The data:
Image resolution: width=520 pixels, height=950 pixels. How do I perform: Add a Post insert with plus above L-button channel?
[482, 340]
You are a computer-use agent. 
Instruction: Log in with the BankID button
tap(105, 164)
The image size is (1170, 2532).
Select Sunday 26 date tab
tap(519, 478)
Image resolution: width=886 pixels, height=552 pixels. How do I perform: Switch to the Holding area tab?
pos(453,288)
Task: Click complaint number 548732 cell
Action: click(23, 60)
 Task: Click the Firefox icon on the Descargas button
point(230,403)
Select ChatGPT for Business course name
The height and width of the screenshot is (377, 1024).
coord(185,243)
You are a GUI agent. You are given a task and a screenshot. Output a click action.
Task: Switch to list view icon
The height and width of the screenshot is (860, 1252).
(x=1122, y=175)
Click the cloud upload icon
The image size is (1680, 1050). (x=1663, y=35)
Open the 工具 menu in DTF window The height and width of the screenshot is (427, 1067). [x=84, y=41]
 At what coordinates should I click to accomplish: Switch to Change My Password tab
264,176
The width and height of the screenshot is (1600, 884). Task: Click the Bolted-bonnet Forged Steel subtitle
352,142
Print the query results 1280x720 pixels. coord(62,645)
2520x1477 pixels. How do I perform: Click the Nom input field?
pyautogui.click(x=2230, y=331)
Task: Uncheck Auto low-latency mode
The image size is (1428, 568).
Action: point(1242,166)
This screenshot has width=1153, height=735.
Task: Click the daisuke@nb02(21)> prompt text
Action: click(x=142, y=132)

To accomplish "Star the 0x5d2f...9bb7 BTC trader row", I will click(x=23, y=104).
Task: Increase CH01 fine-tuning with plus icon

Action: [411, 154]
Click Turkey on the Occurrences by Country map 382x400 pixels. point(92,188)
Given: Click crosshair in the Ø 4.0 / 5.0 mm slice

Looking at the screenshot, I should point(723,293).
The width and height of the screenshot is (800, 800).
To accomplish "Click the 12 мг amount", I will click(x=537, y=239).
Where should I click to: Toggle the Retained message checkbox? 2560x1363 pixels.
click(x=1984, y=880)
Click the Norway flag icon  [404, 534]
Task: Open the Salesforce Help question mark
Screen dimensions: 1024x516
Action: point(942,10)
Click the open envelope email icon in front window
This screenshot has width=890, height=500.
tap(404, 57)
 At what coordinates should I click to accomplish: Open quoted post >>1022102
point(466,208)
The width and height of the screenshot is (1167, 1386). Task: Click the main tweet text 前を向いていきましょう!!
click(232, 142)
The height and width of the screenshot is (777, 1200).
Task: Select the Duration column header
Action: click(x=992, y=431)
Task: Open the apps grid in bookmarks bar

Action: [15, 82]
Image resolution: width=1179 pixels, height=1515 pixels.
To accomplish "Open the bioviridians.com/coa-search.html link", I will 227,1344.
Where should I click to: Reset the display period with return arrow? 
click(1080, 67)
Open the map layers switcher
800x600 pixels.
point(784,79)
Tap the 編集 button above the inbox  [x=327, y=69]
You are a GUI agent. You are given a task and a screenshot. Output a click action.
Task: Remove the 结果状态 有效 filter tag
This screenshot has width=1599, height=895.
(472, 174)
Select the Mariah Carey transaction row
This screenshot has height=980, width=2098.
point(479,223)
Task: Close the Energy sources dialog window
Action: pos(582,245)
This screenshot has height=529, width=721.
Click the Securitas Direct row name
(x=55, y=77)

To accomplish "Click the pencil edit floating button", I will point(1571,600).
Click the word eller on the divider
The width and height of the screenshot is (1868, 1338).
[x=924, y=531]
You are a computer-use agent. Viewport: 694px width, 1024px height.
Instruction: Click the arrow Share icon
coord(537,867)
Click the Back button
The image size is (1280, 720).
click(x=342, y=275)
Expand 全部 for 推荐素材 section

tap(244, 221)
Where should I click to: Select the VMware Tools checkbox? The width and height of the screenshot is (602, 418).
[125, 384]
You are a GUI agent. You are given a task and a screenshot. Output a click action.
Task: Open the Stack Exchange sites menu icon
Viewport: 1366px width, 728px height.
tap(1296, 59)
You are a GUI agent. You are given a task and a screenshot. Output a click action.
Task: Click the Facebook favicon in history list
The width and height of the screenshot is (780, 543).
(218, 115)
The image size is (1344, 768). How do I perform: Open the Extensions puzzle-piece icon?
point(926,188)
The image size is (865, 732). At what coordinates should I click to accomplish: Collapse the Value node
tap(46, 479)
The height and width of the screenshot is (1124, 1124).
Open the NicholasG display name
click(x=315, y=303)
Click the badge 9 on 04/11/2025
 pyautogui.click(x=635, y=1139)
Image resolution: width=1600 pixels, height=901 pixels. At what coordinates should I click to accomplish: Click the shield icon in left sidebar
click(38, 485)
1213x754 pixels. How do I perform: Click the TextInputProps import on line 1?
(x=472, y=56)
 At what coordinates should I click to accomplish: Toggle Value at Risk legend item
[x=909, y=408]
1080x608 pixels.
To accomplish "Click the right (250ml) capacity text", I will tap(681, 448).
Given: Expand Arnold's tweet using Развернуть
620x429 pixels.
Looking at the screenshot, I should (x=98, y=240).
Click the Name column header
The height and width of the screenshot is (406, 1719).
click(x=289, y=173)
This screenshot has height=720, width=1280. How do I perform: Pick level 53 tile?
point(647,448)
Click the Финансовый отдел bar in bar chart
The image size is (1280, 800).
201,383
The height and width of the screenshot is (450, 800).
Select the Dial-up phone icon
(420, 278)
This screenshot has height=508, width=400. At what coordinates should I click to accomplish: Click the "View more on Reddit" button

Exercise prompt: The whole listing above should be copied out exactly, line by line.

Final answer:
Image resolution: width=520 pixels, height=950 pixels. How do I perform: Add a Post insert with plus above L-button channel?
[482, 340]
You are a computer-use agent. 
Instruction: Log in with the BankID button
tap(105, 164)
The image size is (1170, 2532).
Select Sunday 26 date tab
tap(519, 478)
Image resolution: width=886 pixels, height=552 pixels. How do I perform: Switch to the Holding area tab?
pos(453,288)
Task: Click complaint number 548732 cell
Action: click(23, 60)
 Task: Click the Firefox icon on the Descargas button
point(230,403)
Select ChatGPT for Business course name
The height and width of the screenshot is (377, 1024).
coord(185,243)
You are a GUI agent. You are given a task and a screenshot. Output a click action.
Task: Switch to list view icon
The height and width of the screenshot is (860, 1252).
(x=1122, y=175)
Click the cloud upload icon
The image size is (1680, 1050). (x=1663, y=35)
Open the 工具 menu in DTF window The height and width of the screenshot is (427, 1067). [x=84, y=41]
 At what coordinates should I click to accomplish: Switch to Change My Password tab
264,176
The width and height of the screenshot is (1600, 884). Task: Click the Bolted-bonnet Forged Steel subtitle
352,142
Print the query results 1280x720 pixels. coord(62,645)
2520x1477 pixels. How do I perform: Click the Nom input field?
pyautogui.click(x=2230, y=331)
Task: Uncheck Auto low-latency mode
The image size is (1428, 568).
Action: point(1242,166)
This screenshot has width=1153, height=735.
Task: Click the daisuke@nb02(21)> prompt text
Action: click(x=142, y=132)

To accomplish "Star the 0x5d2f...9bb7 BTC trader row", I will click(x=23, y=104).
Task: Increase CH01 fine-tuning with plus icon

Action: [411, 154]
Click Turkey on the Occurrences by Country map 382x400 pixels. point(92,188)
Given: Click crosshair in the Ø 4.0 / 5.0 mm slice

Looking at the screenshot, I should point(723,293).
The width and height of the screenshot is (800, 800).
To accomplish "Click the 12 мг amount", I will click(x=537, y=239).
Where should I click to: Toggle the Retained message checkbox? 2560x1363 pixels.
click(x=1984, y=880)
Click the Norway flag icon  [404, 534]
Task: Open the Salesforce Help question mark
Screen dimensions: 1024x516
Action: point(942,10)
Click the open envelope email icon in front window
This screenshot has width=890, height=500.
tap(404, 57)
 At what coordinates should I click to accomplish: Open quoted post >>1022102
point(466,208)
The width and height of the screenshot is (1167, 1386). Task: Click the main tweet text 前を向いていきましょう!!
click(232, 142)
The height and width of the screenshot is (777, 1200).
Task: Select the Duration column header
Action: click(x=992, y=431)
Task: Open the apps grid in bookmarks bar

Action: [15, 82]
Image resolution: width=1179 pixels, height=1515 pixels.
To accomplish "Open the bioviridians.com/coa-search.html link", I will 227,1344.
Where should I click to: Reset the display period with return arrow? 
click(1080, 67)
Open the map layers switcher
800x600 pixels.
point(784,79)
Tap the 編集 button above the inbox  [x=327, y=69]
You are a GUI agent. You are given a task and a screenshot. Output a click action.
Task: Remove the 结果状态 有效 filter tag
This screenshot has width=1599, height=895.
(472, 174)
Select the Mariah Carey transaction row
This screenshot has height=980, width=2098.
point(479,223)
Task: Close the Energy sources dialog window
Action: pos(582,245)
This screenshot has height=529, width=721.
Click the Securitas Direct row name
(x=55, y=77)

To accomplish "Click the pencil edit floating button", I will point(1571,600).
Click the word eller on the divider
The width and height of the screenshot is (1868, 1338).
[x=924, y=531]
You are a computer-use agent. Viewport: 694px width, 1024px height.
Instruction: Click the arrow Share icon
coord(537,867)
Click the Back button
The image size is (1280, 720).
click(x=342, y=275)
Expand 全部 for 推荐素材 section

tap(244, 221)
Where should I click to: Select the VMware Tools checkbox? The width and height of the screenshot is (602, 418).
[125, 384]
You are a GUI agent. You are given a task and a screenshot. Output a click action.
Task: Open the Stack Exchange sites menu icon
Viewport: 1366px width, 728px height.
tap(1296, 59)
You are a GUI agent. You are given a task and a screenshot. Output a click action.
Task: Click the Facebook favicon in history list
The width and height of the screenshot is (780, 543).
(218, 115)
The image size is (1344, 768). How do I perform: Open the Extensions puzzle-piece icon?
point(926,188)
The image size is (865, 732). At what coordinates should I click to accomplish: Collapse the Value node
tap(46, 479)
The height and width of the screenshot is (1124, 1124).
Open the NicholasG display name
click(x=315, y=303)
Click the badge 9 on 04/11/2025
 pyautogui.click(x=635, y=1139)
Image resolution: width=1600 pixels, height=901 pixels. At what coordinates should I click to accomplish: Click the shield icon in left sidebar
click(38, 485)
1213x754 pixels. How do I perform: Click the TextInputProps import on line 1?
(x=472, y=56)
 At what coordinates should I click to accomplish: Toggle Value at Risk legend item
[x=909, y=408]
1080x608 pixels.
To accomplish "Click the right (250ml) capacity text", I will tap(681, 448).
Given: Expand Arnold's tweet using Развернуть
620x429 pixels.
Looking at the screenshot, I should (x=98, y=240).
Click the Name column header
The height and width of the screenshot is (406, 1719).
click(x=289, y=173)
This screenshot has height=720, width=1280. How do I perform: Pick level 53 tile?
point(647,448)
Click the Финансовый отдел bar in bar chart
The image size is (1280, 800).
201,383
The height and width of the screenshot is (450, 800).
Select the Dial-up phone icon
(420, 278)
This screenshot has height=508, width=400. At what coordinates should I click to accomplish: Click the "View more on Reddit" button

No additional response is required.